Second advance payment = (100% of the income tax balance of the previous year) x 60%.
Balance = Actual income tax - Advance payments.
When is the tax deadline in Italy?
If filing Form Modello 730, the deadline is September 30 of the following year. If filing Form Modello Redditi PF, the deadline is November 30 of the following year.
What happens if I don't file my cryptocurrency taxes in Italy?
Failure to file crypto taxes in Italy will result in penalties, either a fixed sum or a percentage (related to the avoided or evaded tax), ranging from 120% to 240% percent of the amount of unpaid tax.
Is cryptocurrency legal in Italy?
Yes, crypto is legal in Italy.
Where can I find the Italian cryptocurrency regulation?
The Italian Ministry of Economy and Finance (MEF) oversees crypto tax regulations.
Is crypto regulated in Italy?
Yes, cryptocurrency is legal and regulated in Italy. The Italian Ministry of Economy and Finance oversees cryptocurrency regulations in the country.
How is crypto taxed in the EU?
Cryptocurrency taxation in the European Union varies by country, as each member state has its own tax regulations. In Italy, crypto is subject to either capital gains or income tax, depending on the nature of transactions.

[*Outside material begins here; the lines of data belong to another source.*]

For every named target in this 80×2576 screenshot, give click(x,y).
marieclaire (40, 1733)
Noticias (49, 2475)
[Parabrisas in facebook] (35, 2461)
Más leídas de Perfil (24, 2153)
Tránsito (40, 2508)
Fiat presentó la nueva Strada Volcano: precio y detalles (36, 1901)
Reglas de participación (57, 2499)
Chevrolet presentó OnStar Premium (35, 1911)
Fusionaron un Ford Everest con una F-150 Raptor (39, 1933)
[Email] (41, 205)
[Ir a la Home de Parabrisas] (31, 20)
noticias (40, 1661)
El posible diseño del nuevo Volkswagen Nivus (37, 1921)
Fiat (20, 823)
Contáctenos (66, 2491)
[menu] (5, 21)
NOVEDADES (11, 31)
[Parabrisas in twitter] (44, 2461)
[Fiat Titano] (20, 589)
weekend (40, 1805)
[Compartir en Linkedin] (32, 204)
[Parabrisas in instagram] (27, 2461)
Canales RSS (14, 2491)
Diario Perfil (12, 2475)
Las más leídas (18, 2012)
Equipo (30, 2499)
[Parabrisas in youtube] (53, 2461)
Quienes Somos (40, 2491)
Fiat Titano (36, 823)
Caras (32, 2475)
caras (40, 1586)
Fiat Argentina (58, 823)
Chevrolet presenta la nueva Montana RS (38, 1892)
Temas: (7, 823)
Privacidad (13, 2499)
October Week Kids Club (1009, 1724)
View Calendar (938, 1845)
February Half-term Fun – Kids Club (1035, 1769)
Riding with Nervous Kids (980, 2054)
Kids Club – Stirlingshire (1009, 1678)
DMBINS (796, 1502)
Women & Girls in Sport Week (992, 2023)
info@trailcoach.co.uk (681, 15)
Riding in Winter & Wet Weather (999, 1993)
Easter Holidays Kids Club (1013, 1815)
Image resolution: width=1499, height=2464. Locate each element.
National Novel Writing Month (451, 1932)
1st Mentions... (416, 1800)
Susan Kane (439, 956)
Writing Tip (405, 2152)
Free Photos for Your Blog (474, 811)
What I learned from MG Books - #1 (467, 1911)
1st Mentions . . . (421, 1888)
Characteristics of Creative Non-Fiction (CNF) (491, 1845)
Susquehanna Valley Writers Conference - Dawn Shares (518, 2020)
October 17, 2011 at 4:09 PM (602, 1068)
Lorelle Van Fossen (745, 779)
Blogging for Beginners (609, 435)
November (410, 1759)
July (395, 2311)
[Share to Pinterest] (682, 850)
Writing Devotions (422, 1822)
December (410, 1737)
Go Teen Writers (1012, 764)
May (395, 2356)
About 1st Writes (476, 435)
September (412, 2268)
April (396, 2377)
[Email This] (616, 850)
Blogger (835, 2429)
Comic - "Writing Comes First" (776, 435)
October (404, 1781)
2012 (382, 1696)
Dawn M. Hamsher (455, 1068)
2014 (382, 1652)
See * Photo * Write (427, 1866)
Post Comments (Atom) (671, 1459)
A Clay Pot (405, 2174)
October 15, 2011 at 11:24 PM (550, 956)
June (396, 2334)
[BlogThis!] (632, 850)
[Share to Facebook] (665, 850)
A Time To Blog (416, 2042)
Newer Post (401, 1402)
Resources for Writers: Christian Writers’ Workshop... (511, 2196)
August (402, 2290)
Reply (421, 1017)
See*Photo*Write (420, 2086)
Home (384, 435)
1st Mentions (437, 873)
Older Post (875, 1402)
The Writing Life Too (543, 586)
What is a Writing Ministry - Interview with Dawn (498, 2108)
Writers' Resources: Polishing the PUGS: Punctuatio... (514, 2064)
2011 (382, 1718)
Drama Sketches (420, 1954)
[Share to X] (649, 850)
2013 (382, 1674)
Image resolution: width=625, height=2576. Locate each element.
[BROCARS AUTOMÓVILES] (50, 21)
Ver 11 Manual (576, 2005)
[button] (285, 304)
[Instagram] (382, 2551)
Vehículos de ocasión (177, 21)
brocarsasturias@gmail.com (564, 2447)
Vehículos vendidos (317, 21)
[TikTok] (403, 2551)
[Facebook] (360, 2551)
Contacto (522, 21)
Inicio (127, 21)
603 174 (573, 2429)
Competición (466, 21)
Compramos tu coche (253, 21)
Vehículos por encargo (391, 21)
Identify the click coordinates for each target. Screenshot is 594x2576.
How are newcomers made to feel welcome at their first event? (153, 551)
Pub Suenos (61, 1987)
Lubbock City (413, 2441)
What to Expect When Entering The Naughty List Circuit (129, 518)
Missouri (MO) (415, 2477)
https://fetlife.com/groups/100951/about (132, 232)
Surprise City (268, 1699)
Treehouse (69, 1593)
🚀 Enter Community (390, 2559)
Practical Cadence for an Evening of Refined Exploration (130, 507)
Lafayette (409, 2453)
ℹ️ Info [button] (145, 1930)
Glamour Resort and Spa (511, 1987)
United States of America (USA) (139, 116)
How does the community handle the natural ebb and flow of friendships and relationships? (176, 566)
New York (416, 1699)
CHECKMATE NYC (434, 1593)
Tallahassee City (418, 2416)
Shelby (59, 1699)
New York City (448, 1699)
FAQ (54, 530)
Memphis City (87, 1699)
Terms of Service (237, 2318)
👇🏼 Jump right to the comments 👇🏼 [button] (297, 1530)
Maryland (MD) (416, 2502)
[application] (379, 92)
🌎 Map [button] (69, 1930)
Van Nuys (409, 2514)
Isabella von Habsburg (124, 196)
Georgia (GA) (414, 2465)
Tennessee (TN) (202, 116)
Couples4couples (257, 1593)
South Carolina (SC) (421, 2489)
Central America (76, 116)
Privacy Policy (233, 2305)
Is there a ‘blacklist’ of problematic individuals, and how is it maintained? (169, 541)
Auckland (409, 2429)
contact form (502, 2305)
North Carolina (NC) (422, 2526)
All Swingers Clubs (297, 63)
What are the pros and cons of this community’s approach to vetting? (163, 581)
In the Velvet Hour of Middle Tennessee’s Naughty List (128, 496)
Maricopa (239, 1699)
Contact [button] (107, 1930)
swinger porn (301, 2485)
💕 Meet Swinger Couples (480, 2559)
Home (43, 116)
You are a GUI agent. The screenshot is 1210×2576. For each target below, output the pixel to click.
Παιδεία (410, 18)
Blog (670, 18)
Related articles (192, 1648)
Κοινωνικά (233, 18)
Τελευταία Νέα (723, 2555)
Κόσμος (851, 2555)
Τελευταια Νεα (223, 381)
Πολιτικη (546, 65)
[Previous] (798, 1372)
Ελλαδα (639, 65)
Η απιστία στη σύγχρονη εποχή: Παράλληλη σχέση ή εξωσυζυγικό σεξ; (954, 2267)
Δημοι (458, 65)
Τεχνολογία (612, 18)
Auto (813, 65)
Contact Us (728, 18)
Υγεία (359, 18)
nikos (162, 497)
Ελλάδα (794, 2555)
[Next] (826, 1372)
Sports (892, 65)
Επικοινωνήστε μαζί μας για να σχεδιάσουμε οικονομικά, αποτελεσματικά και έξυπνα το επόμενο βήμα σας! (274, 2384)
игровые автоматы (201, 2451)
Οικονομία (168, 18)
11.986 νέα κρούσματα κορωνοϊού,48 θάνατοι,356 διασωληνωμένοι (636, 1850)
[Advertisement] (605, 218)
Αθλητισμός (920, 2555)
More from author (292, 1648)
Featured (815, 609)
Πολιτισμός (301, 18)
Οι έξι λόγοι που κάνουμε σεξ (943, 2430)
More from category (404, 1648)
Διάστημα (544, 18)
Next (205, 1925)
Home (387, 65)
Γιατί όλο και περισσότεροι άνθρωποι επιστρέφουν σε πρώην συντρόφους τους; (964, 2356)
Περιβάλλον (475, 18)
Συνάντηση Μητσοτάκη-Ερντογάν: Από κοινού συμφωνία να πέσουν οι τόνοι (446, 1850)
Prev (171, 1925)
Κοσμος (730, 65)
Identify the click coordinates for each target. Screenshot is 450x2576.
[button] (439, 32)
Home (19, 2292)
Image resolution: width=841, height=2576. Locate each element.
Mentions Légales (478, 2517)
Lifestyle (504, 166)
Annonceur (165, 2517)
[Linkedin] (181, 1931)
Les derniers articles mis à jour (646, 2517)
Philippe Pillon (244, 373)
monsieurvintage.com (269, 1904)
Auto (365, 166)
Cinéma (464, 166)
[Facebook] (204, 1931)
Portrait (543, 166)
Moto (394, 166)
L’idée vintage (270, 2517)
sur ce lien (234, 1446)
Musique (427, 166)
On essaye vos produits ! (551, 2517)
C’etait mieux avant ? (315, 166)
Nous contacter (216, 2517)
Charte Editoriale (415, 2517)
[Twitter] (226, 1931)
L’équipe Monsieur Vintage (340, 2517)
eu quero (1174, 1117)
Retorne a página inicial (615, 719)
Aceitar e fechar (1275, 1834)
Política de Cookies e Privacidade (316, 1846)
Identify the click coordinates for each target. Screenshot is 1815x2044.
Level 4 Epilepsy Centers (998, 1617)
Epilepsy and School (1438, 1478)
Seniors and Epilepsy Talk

What is the capital gains tax in Italy?
As of the 2023 budget announcement, Italy imposes a 26% capital gains tax on cryptocurrency gains exceeding €2,000. Italian taxpayers may also opt to declare the value of their digital asset holdings as of January 1 and pay a 14% tax rate.
Do I need to pay tax for cryptocurrency?
Yes, cryptocurrency in Italy is subject to taxation. Depending on factors such as gains, losses, and the nature of transactions, individuals may be liable for either capital gains tax or income tax on their cryptocurrency activities. It is essential to comply with Italian tax regulations and report accordingly.